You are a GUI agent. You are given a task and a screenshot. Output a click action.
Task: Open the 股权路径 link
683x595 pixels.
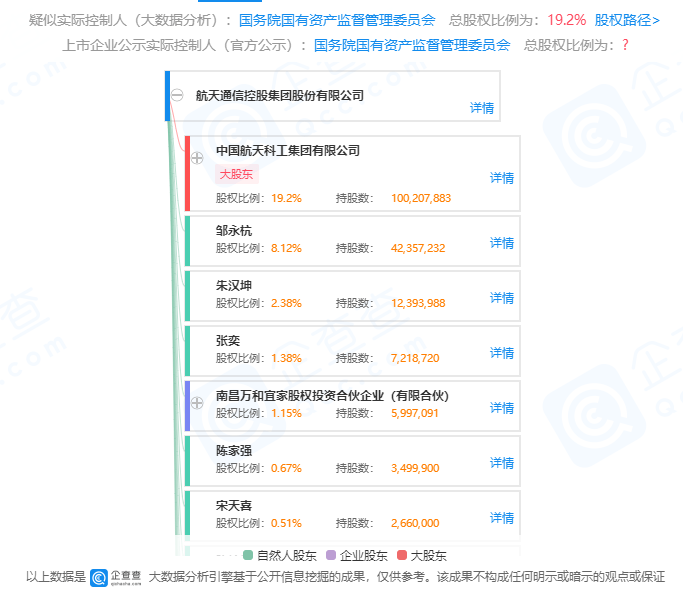point(627,19)
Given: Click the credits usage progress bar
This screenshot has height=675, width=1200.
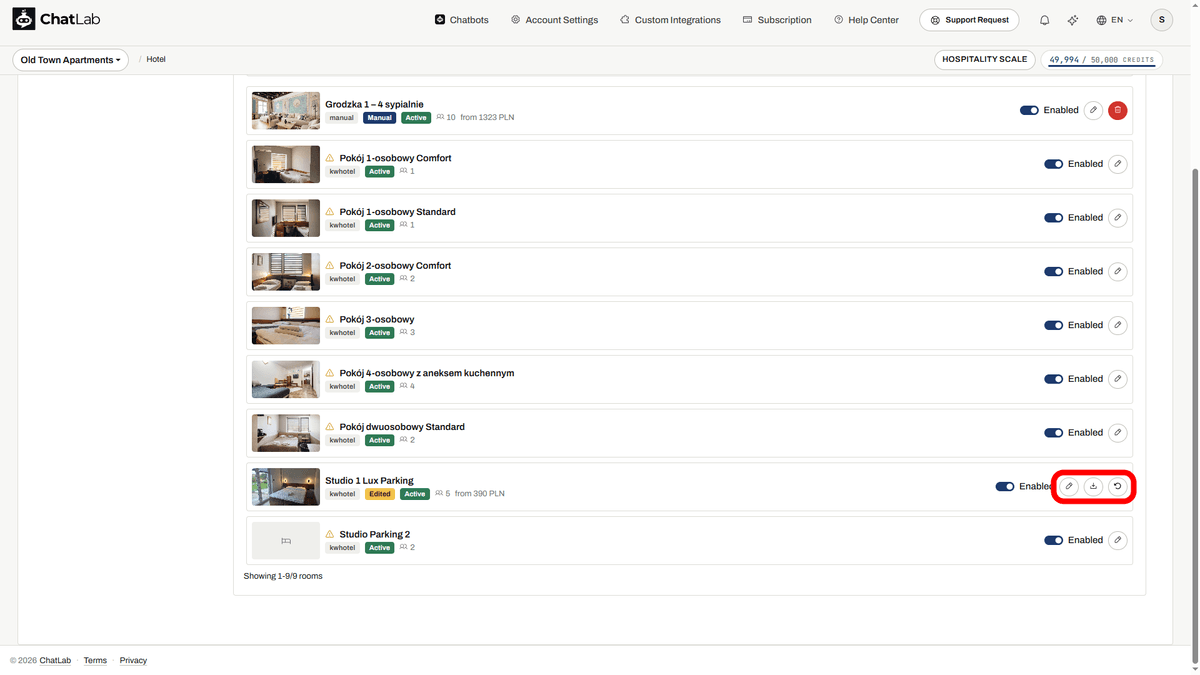Looking at the screenshot, I should click(1101, 65).
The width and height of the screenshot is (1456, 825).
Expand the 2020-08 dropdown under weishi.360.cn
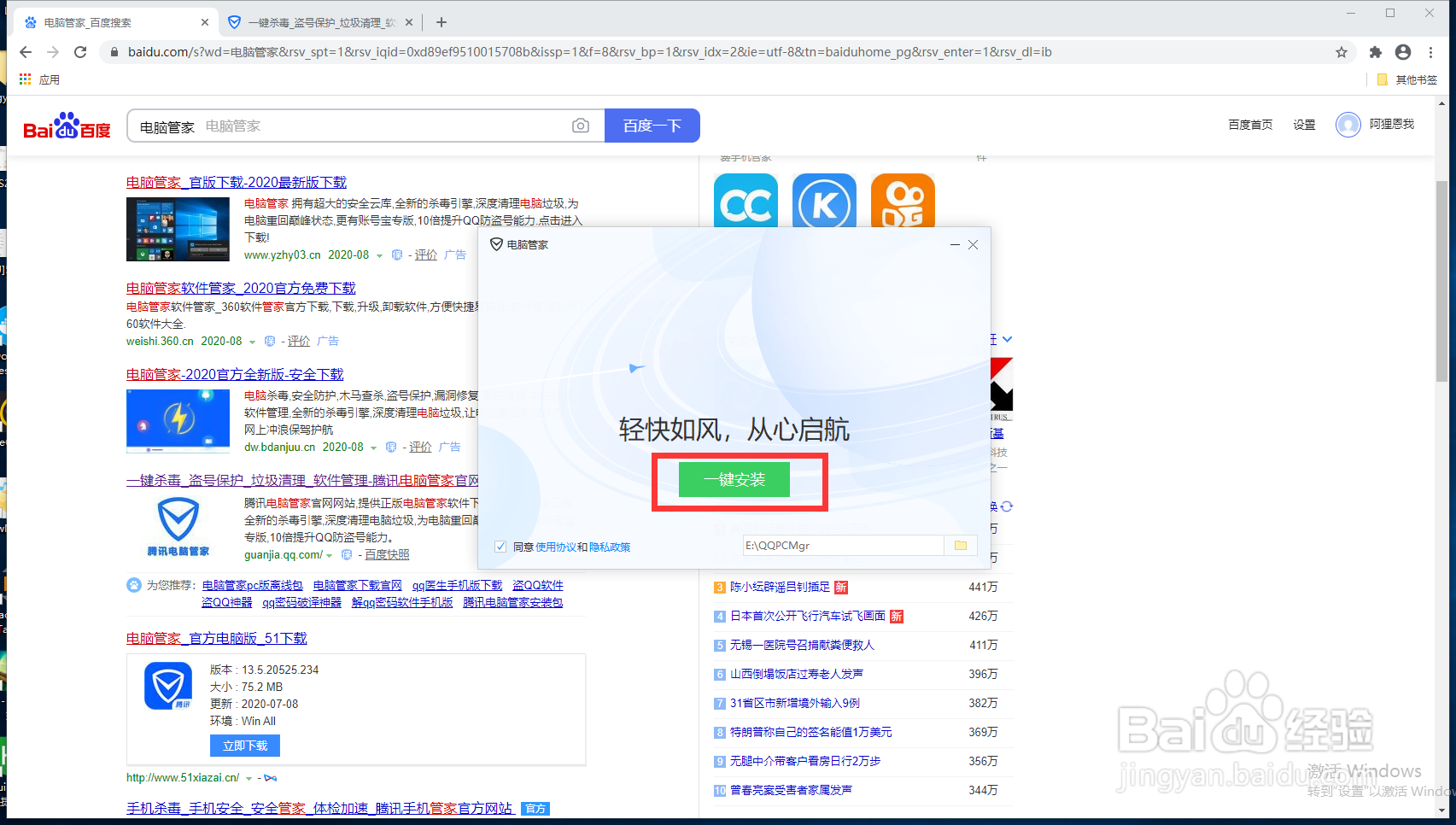pyautogui.click(x=254, y=341)
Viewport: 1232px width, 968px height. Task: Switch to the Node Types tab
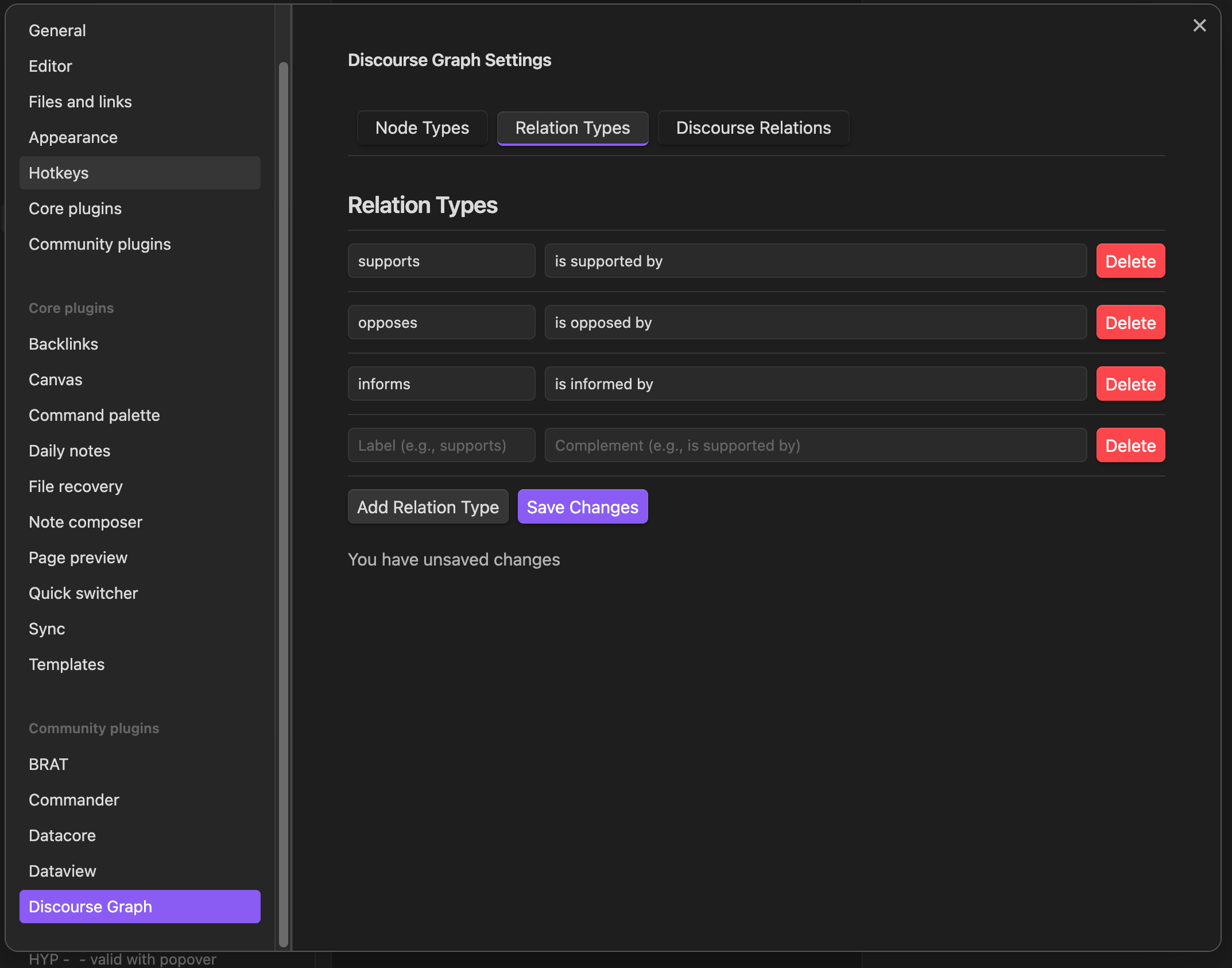point(422,127)
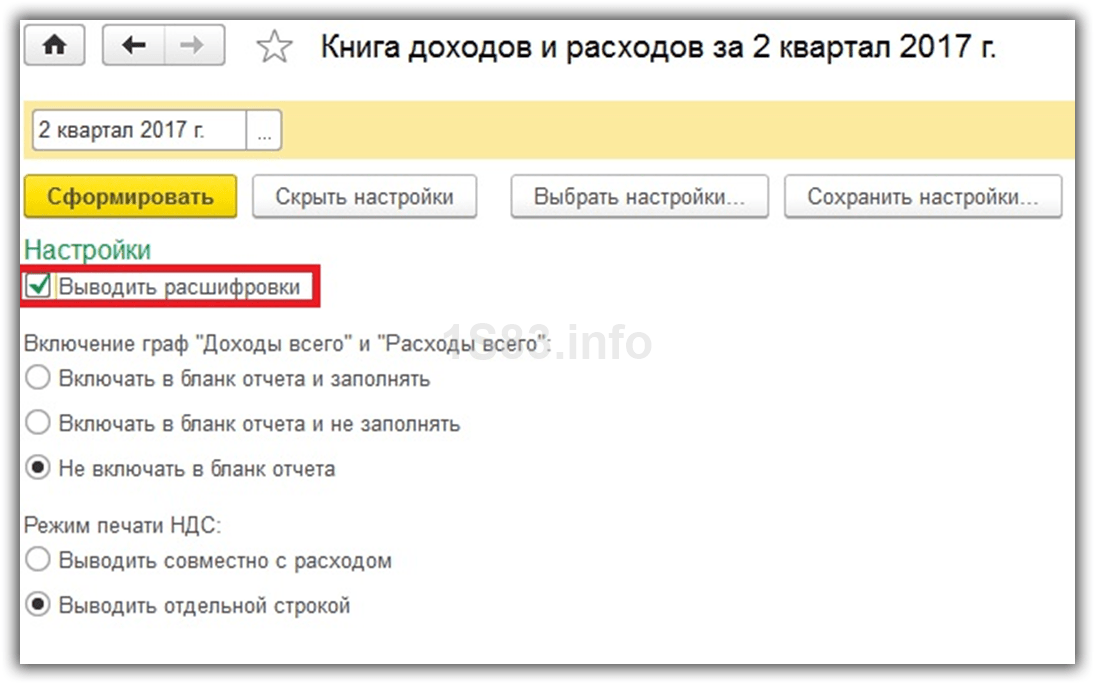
++++++++++++++++++++
Convert the text of the records above into a JSON list of strings with one string per line, skipping blank lines and leaving out the pictures.

Solution to this problem -
[
  "You are a GUI agent. You are given a task and a screenshot. Output a click action.",
  "Task: Open the 股权路径 link",
  "683x595 pixels.",
  "point(627,19)",
  "Given: Click the credits usage progress bar",
  "This screenshot has height=675, width=1200.",
  "Looking at the screenshot, I should click(1101, 65).",
  "The width and height of the screenshot is (1456, 825).",
  "Expand the 2020-08 dropdown under weishi.360.cn",
  "pyautogui.click(x=254, y=341)",
  "Viewport: 1232px width, 968px height. Task: Switch to the Node Types tab",
  "point(422,127)"
]